Date: January 9, 2026
Host: David Brancaccio
This episode centers on the innovations and challenges facing homeowners in Altadena, California, as they attempt to rebuild their homes after devastating urban wildfires. David Brancaccio draws on his own experience of losing a home in the fire, exploring whether emerging construction technologies, particularly cross-laminated timber (CLT), can offer more resilient and climate-friendly solutions for the future of single-family housing. The episode highlights not only the technical aspects and potential benefits of CLT but also the financial and practical barriers to adopting such innovations on a larger scale.
“Why do we build homes after 21st century fires like it’s the 19th century?” (00:01)
“You’re back in the 19th century. You’re building one 2x4 at a time.” (00:48)
“Our mission is to accelerate the production of housing, bringing technologies that are revolutionizing much larger buildings down to that individual house scale.” (00:57)
“We optimize labor right where small general contractors building individual standalone houses are able to just build more units.” (01:31)
“We’ve planed all the wood. We’ve sorted it. We’re now ready to make it into a panel.” (01:59 - 02:08)
“We’re doing a lot of the front-end work off site in our manufacturing facility...” (02:40)
“It’s like trying to burn a phone book.” (03:09) “It has this extraordinary resilience.” (03:15)
“This room...is made out of 1, 2, 3, 4, 5, 6 panels.” (03:50)
“We’re talking about a replacement for our 19th century extraction economy...into a 21st century high tech wood material that can still provide the beautiful biophilic experience of living with wood.” (04:34)
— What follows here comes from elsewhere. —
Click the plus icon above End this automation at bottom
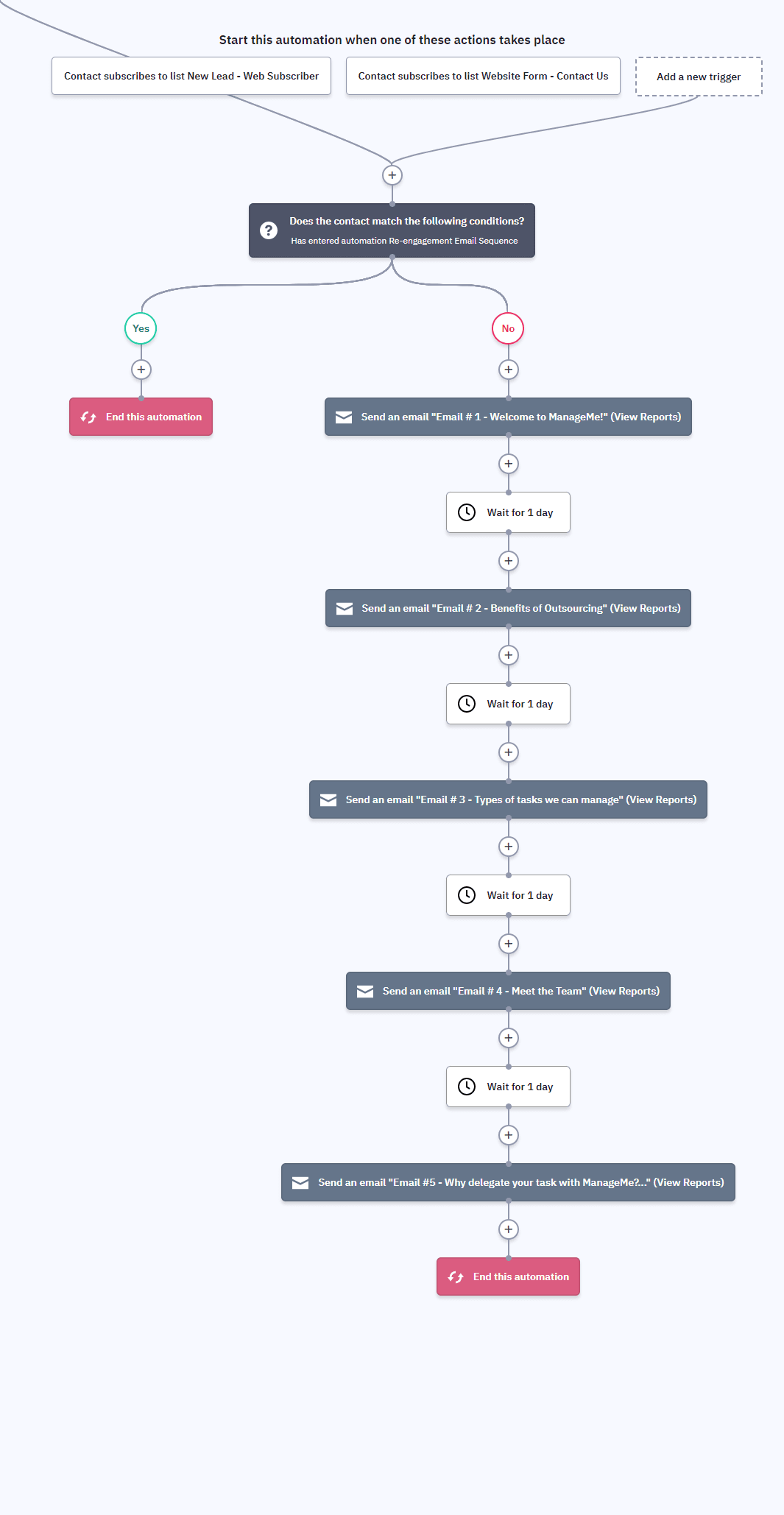The height and width of the screenshot is (1515, 784). [509, 1229]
“The vibe from some builders has been why can’t you just do it the old fashioned way? The panels themselves are nearly twice as expensive as two by fours in plywood.” (05:21)
“Why do we build homes after 21st century fires like it’s the 19th century?”
“You’re back in the 19th century. You’re building one 2x4 at a time.”
“It’s like trying to burn a phone book.”
“We’re talking about a replacement for our 19th century extraction economy from the forests into a 21st century high tech wood material that can still provide the beautiful biophilic experience of living with wood.”
“We have pulled together a Volvo or Lexus level rebuilding budget, but we don’t have Maserati level money.”
This episode of Marketplace Morning Report lays bare the challenges and complexities of rebuilding after climate-fueled disasters. CLT emerges as a promising, resilient, and eco-friendly technology for single-family housing—but the transition to such methods remains hindered by higher costs, limited experience, and stubborn traditions. Through the lens of personal loss and community recovery, the podcast underscores both the hope and hurdles of 21st-century homebuilding.